Focusing so strongly on every detail enables us to internalize a technique so we can use it if needed. And if needed, we want an economy of movement that uses optimal energy in order to get maximum effect while offering the least exposure.
It is towards this end that we strive to identify and eliminate waste (muda), remove overburden (muri) and get rid of inconsistency (mura).
These are the three M’s of Karate.
The three M’s that every Karate-ka should strive to identify and exterminate, because together they block your reaching your highest potential.
Muda, made up of the ideograms representing “none” + “burdensome”, literally means waste, or something that is unproductive.

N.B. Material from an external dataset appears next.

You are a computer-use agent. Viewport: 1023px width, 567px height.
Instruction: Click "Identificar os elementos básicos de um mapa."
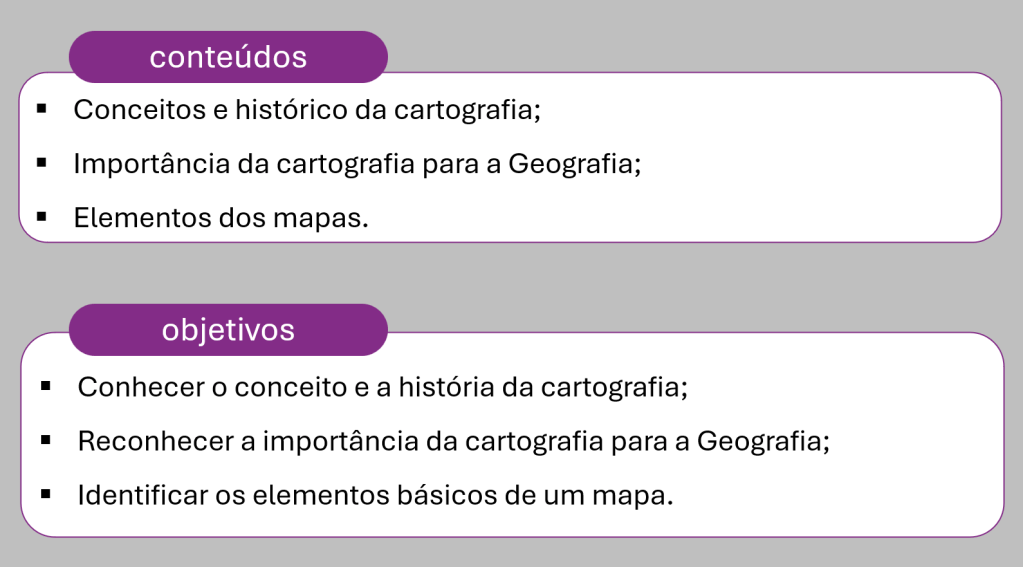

In Karate, muda is all activities that do not add value from an outcome-based perspective and thus can be removed. Of course, this presumes that you already know the aim of the technique or movement in question.
To use a very basic example (I’m confident that you can come up with a better one) let’s take a stepping punch, oi zuki.

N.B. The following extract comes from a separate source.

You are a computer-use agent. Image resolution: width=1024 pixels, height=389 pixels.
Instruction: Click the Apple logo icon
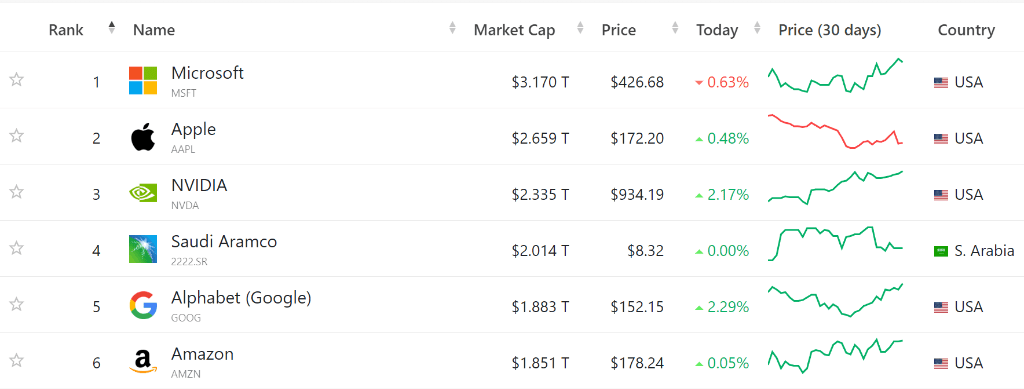pos(143,137)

A common muda mistake that many people repeat in this movement, is if you would slightly (often unconsciously) adjust your front foot just before lunging forward. This small adjustment of the foot is muda, waste, and must be removed. It serves no real purpose, except if you have been training incorrectly.
Other common muda include such classics as raising the shoulders, tensing the fist too tight, moving up and down when intending to go straight forward, or for beginners turning the whole body while performing techniques that require remaining squared to the front. There’s a reason we’re always pointing these things out!
Muri, made up of the ideograms representing “none” + “logic”, literally means unreasonable, or overburden/overdoing.
In Karate, muri is when you try to do everything at the same time, putting too much strain on the system, resulting in failure. Muri is simply not following the logical order of movement (also, think internal vs. external) in a technique.
Let’s use the stepping punch again.
What part of the body do you move first?
The head? The shoulders? Your elbow!?
For greatest economy of movement, initializing the stepping punch through the back leg, buttock and shooting the pelvis/hip forward in an arching movement is what most instructors would agree is the optimal way. Only then can the head, shoulders and rest of the body be propelled forward and hurled into the object receiving your (hopefully) devastating blow.
Muri is about being smooth, and doing things the logical way.
Mura is, unlike Muda and Muri, only written with one kanji, meaning “unevenness” or “inconsistency”.
Unevenness, mura, can often be in such basic things as stances and posture. Start small. Notice one thing to work on next.
All of the three M’s can also be looked at beyond the dojo floor. We strive to eliminate waste when it comes to what our minds focus on and what we choose to do with our time. We strive for calm and patience with ourselves and those around us by removing unnecessary thoughts and practices. And with all of the goals we have for ourselves, we strive for consistency. Just as in life, in karate, these goals take a lifetime to continue to improve.
So, to sum it up: To establish an economic – and ultimately effective – technique, eliminating the three M’s is mandatory.
It must be done.
The sooner the better – because new details can’t surface unless the old ones are gone.
The technique is hence incrementally and continuously improved, which is known as “kaizen” (“continuous improvement”) in Japanese.
Continuous improvement in life will happen if you can apply the same ideas to your everyday choices.
Eliminate muda, muri and mura both in your techniques, in your body. and in your mind.